Exercise prompt =
Rewrite everything from the line containing "This screenshot has" down to the end of the material, putting "blue" in place of "verified" and changing nothing else. Leave the pictures out of your answer.

Pointing records for text and elements
####################
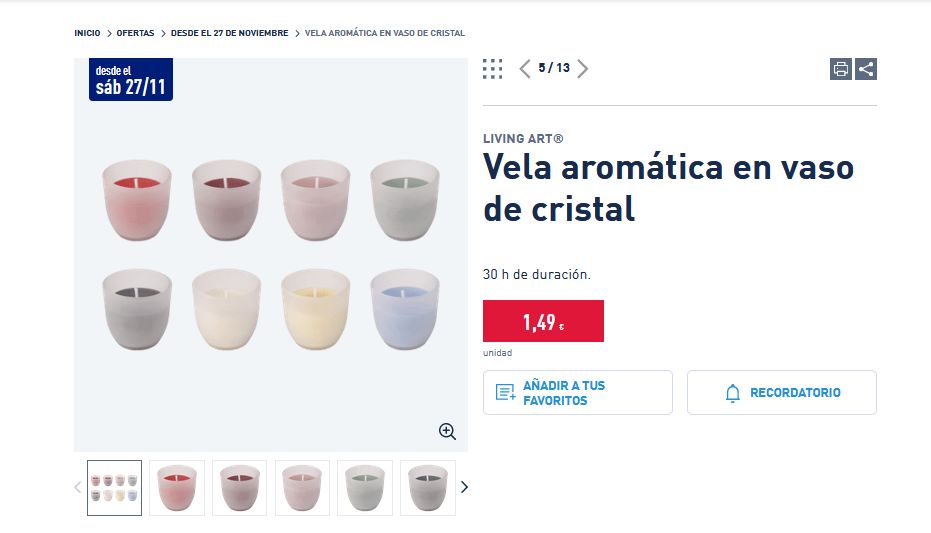Select the red candle thumbnail
Viewport: 931px width, 533px height.
coord(177,488)
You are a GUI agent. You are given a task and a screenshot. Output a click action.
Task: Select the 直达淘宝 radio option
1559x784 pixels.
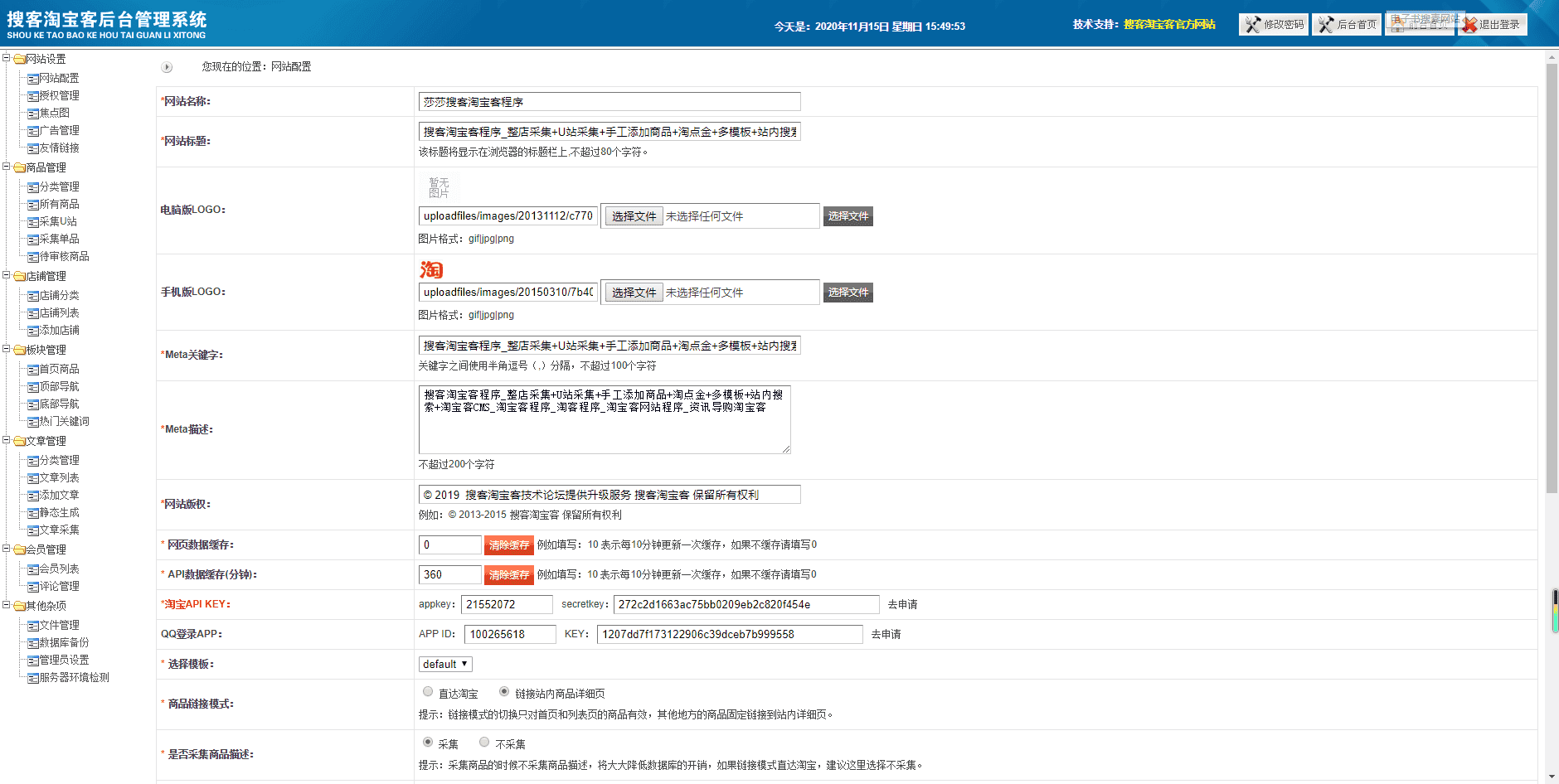click(428, 691)
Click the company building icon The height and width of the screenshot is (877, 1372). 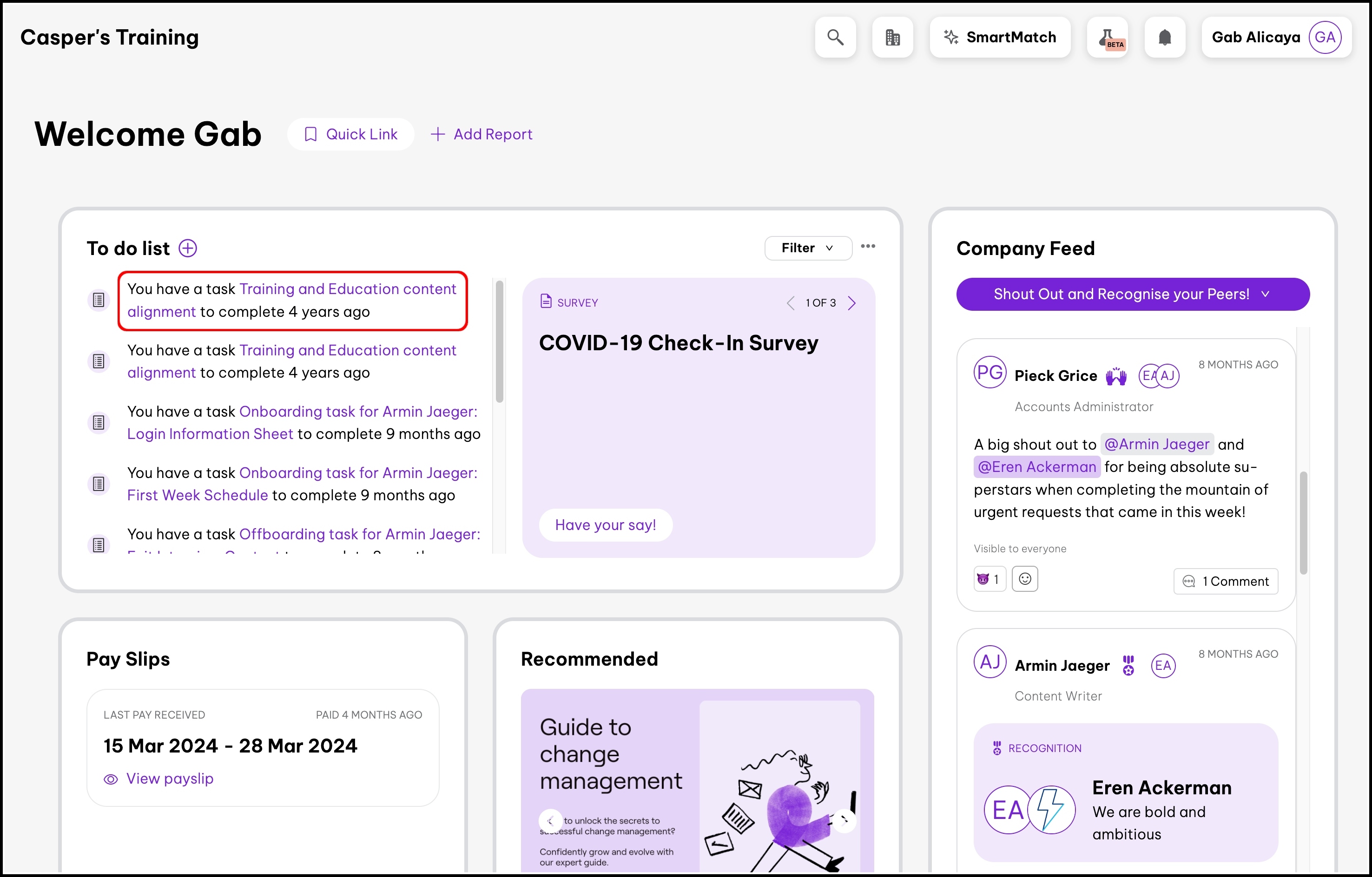892,38
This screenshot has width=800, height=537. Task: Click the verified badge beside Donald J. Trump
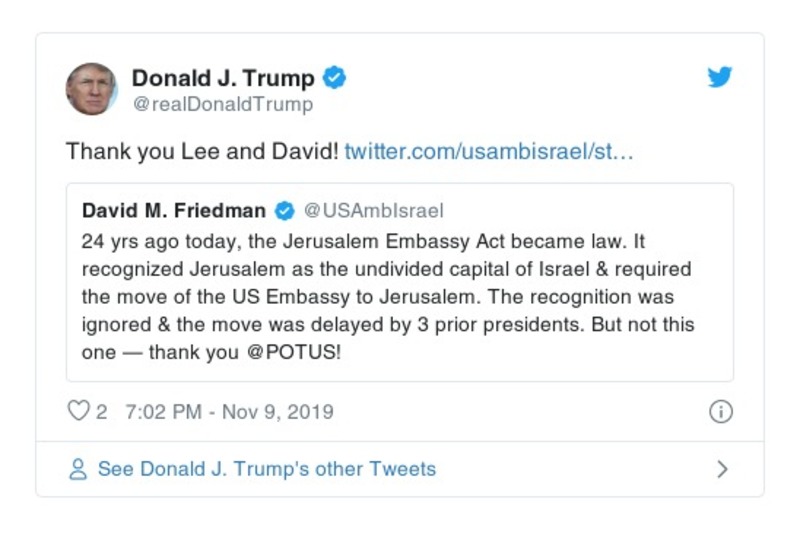pyautogui.click(x=335, y=78)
####################
Written response =
This screenshot has width=800, height=537. Task: Click the blue badge beside Donald J. Trump
pyautogui.click(x=335, y=78)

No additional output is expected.